The beach has medium sand and little granitic gneiss, typical rocky outcrops on Póvoa de Varzim coastline, the largest concentration is Carvalhido outcrop, which serves as the north limit of the beach. Salgueira Beach is located to the North and the Port of Póvoa de Varzim to the south. These beaches have a specific climate, by showing low diurnal temperature variation, just 4 °C (= 7.2 °F). Compared with the rest of the territory, rainfall is significantly lower and solar irradiation higher. These are subject to the prevailing northern winds which arise in the summer after midday; hence mornings are significantly less windy.

==History==
The beach is historically known as Praia de Banhos, Portuguese for Bathing Beach, contrasting with the Fisheries Beach (used for fishing and with very fine sand), currently the Port of Póvoa de Varzim. it is the historical bathing beach of Póvoa de Varzim, that in the 19th century became the most popular tourist destination in Northern Portugal.

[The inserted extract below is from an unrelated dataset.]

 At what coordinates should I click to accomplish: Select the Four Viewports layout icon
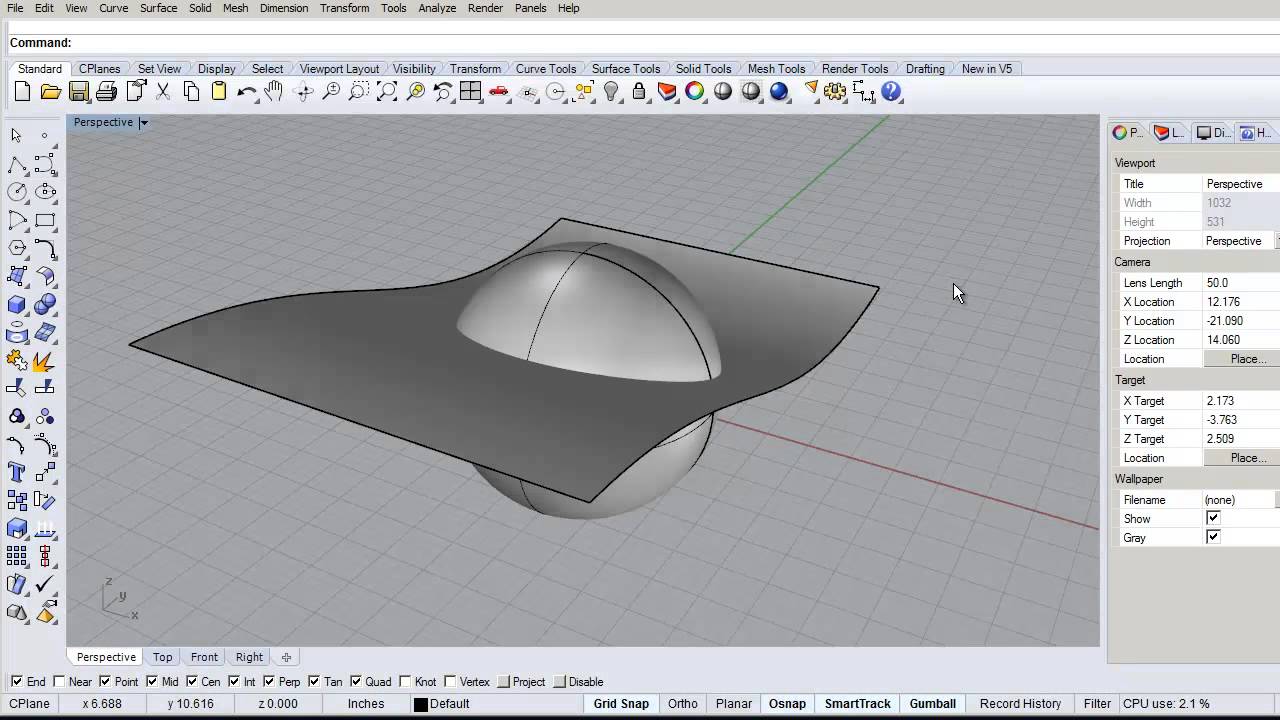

Ramalho Ortigão, in the book As Praias de Portugal (The Beaches of Portugal), states that Póvoa de Varzim is the great hostel for the inhabitants of the Minho province, for sea bathing or breathing the Sea air, as the marine layer is occasionally propelled to the beach by the south and western maritime winds during summertime, leaving an intense aroma. Ortigão states that in that time no other beach had such diversity and popularity.

In 1844, the chapel of Saint Joseph was built in there, and there was a street known as Rua da Areosa. The street was enlarged and became the Passeio Alegre square and the chapel demolished by beautification of the beaches square. A new chapel was built on Avenida Mousinho de Albuquerque to replace it. However, in the 1930s, beach bars were constructed in the location of the chappel: Diana Bar and Café Guardassol, the later was, at first, a famed 1920s wooden building, causing local debate. In the 1970s, Café Enseada was built and, in the 21st century, a new wooden building, the Maresia Café.